Task to complete
In the records, find every line with the word "computer" and copy it out.

Information supplied
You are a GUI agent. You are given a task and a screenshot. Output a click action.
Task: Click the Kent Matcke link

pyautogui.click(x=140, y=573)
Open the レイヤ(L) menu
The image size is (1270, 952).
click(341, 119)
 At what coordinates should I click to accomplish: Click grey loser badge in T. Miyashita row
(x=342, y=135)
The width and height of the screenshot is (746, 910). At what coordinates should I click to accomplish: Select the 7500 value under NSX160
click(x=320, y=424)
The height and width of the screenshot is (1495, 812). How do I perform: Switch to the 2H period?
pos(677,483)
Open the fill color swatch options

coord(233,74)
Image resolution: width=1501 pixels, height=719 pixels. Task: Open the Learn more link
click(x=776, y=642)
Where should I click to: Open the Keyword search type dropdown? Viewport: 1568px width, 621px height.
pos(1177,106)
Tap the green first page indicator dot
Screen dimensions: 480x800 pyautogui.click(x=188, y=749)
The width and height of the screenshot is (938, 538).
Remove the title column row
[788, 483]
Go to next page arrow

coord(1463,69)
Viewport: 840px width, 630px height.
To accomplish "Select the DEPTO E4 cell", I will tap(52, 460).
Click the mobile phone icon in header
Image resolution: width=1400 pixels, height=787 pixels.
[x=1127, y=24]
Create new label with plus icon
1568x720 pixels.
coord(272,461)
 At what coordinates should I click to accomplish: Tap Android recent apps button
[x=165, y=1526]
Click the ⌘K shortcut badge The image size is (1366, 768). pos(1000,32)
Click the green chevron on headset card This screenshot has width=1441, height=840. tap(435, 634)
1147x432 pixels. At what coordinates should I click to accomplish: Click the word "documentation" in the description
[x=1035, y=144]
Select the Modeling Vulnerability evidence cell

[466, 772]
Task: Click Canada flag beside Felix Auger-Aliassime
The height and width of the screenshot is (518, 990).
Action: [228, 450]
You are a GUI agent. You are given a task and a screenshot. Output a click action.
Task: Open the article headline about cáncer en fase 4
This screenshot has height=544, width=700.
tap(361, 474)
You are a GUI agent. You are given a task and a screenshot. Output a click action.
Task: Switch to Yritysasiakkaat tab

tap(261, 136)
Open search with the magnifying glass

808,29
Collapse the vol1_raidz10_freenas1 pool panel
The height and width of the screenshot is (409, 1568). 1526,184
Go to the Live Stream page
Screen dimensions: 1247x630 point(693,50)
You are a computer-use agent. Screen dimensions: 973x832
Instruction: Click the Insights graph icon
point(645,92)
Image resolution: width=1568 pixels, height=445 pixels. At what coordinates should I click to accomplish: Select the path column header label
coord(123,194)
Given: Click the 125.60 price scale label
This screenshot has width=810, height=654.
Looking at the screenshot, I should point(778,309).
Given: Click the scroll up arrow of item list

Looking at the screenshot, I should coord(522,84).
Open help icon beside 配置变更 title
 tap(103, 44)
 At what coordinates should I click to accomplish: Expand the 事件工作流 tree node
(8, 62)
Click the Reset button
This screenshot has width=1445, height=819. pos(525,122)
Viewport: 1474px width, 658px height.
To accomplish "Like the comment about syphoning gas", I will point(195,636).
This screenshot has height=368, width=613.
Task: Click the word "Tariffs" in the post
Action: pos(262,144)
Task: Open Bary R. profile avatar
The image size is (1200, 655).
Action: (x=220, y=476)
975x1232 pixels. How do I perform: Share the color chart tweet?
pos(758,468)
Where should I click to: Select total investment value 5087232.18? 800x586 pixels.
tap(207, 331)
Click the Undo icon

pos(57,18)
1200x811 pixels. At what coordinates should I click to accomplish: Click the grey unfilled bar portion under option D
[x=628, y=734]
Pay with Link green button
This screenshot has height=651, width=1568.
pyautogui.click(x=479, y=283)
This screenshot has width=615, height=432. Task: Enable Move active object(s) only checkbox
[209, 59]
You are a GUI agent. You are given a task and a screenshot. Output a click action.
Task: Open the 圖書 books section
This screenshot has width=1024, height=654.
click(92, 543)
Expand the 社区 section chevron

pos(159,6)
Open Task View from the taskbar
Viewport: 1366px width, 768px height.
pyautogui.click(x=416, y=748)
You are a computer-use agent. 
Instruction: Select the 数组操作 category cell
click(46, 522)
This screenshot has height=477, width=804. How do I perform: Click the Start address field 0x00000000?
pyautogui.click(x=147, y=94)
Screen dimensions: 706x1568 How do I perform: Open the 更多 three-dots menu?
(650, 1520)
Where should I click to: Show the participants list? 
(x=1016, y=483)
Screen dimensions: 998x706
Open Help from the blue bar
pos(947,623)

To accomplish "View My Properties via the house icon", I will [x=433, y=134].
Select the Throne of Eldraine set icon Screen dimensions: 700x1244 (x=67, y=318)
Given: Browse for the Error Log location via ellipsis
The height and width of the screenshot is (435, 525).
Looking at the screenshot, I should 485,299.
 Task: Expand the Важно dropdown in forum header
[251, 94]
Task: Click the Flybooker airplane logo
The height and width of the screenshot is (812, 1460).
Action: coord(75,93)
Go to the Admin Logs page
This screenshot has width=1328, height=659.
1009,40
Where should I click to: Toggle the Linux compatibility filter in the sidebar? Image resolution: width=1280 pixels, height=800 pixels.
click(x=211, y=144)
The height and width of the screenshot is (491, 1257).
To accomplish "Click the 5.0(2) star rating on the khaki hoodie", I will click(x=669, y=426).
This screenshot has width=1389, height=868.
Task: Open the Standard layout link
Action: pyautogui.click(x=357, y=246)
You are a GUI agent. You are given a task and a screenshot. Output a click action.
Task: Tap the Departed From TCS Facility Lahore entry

Response for this exercise
You are a computer-use agent. Screen dimensions: 973x832
You are a computer-use agent. 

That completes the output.